* **PROBLEM REQUIREMENTS**: Every line from the one with "The height and width of the screenshot is (493, 1003)." through the final line of the entries below should be returned exactly; leave out all other lines.

[Dataset items]

········

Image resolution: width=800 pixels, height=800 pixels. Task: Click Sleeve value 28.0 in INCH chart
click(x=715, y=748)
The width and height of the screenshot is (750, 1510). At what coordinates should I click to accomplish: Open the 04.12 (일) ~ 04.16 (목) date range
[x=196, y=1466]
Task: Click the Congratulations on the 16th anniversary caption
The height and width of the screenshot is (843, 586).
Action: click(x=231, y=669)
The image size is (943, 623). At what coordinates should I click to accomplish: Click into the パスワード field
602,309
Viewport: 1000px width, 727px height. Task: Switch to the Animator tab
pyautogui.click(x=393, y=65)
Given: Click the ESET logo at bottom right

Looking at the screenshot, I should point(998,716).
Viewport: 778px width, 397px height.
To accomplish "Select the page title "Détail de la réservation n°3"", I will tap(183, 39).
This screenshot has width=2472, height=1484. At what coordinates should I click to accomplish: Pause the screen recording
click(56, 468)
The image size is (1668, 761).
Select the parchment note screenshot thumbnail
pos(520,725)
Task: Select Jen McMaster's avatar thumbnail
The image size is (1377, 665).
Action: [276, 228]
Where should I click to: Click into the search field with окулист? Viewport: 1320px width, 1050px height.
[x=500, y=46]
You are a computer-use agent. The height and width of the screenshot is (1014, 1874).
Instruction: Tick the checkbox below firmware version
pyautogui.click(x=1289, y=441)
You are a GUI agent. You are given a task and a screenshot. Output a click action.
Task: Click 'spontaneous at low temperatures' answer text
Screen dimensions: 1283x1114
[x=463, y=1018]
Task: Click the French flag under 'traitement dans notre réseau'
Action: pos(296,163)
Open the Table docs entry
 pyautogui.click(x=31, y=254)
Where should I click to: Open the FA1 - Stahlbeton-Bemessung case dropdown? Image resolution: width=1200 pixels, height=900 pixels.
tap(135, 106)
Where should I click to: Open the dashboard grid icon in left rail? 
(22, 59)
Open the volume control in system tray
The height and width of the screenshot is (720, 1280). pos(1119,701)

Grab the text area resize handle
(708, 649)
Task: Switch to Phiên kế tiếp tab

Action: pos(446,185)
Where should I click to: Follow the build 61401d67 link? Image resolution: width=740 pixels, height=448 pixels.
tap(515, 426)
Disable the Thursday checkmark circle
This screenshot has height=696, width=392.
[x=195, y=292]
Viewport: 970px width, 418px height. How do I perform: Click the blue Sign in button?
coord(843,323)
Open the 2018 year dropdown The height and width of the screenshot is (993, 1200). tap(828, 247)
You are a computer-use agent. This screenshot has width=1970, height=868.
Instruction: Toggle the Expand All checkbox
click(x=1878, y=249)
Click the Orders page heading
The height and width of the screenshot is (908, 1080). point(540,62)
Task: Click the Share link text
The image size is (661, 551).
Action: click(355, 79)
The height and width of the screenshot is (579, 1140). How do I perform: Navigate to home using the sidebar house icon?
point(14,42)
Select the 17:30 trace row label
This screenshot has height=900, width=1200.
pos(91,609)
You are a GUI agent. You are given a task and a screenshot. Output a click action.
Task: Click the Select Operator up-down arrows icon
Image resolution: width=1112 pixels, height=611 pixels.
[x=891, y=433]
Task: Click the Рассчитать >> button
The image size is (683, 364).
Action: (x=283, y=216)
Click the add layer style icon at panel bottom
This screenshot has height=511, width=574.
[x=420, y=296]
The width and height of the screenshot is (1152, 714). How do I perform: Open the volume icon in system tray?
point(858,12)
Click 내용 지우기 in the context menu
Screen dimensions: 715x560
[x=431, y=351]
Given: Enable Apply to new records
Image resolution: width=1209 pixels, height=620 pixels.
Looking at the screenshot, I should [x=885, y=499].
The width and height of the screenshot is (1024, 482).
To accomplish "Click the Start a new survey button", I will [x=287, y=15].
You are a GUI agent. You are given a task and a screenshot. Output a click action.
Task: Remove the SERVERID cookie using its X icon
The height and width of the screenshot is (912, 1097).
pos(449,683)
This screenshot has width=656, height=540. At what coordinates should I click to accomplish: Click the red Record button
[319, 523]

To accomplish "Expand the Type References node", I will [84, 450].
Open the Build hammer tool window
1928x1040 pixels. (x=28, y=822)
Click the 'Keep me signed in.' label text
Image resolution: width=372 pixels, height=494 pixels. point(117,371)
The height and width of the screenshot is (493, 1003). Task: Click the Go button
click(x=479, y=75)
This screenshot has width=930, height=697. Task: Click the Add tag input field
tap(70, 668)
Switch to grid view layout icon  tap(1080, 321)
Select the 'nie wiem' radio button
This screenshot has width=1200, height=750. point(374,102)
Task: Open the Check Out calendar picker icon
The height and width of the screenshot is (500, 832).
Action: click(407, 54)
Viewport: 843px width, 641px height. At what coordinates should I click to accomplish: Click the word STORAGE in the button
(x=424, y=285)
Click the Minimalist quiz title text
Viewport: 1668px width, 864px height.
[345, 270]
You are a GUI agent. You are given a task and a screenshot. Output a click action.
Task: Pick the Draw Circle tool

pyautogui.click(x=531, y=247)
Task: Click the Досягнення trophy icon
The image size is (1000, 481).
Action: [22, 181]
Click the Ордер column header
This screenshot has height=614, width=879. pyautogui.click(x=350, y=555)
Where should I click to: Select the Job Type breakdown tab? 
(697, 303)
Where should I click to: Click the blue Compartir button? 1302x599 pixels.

········

* **SOLUTION FOR THIS EXERCISE**:
The height and width of the screenshot is (493, 1003). Task: Click the Go button
click(x=479, y=75)
This screenshot has width=930, height=697. Task: Click the Add tag input field
tap(70, 668)
Switch to grid view layout icon  tap(1080, 321)
Select the 'nie wiem' radio button
This screenshot has width=1200, height=750. point(374,102)
Task: Open the Check Out calendar picker icon
The height and width of the screenshot is (500, 832).
Action: click(407, 54)
Viewport: 843px width, 641px height. At what coordinates should I click to accomplish: Click the word STORAGE in the button
(x=424, y=285)
Click the Minimalist quiz title text
Viewport: 1668px width, 864px height.
[345, 270]
You are a GUI agent. You are given a task and a screenshot. Output a click action.
Task: Pick the Draw Circle tool

pyautogui.click(x=531, y=247)
Task: Click the Досягнення trophy icon
The image size is (1000, 481).
Action: [22, 181]
Click the Ордер column header
This screenshot has height=614, width=879. pyautogui.click(x=350, y=555)
Where should I click to: Select the Job Type breakdown tab? 
(697, 303)
Where should I click to: Click the blue Compartir button? 1302x599 pixels.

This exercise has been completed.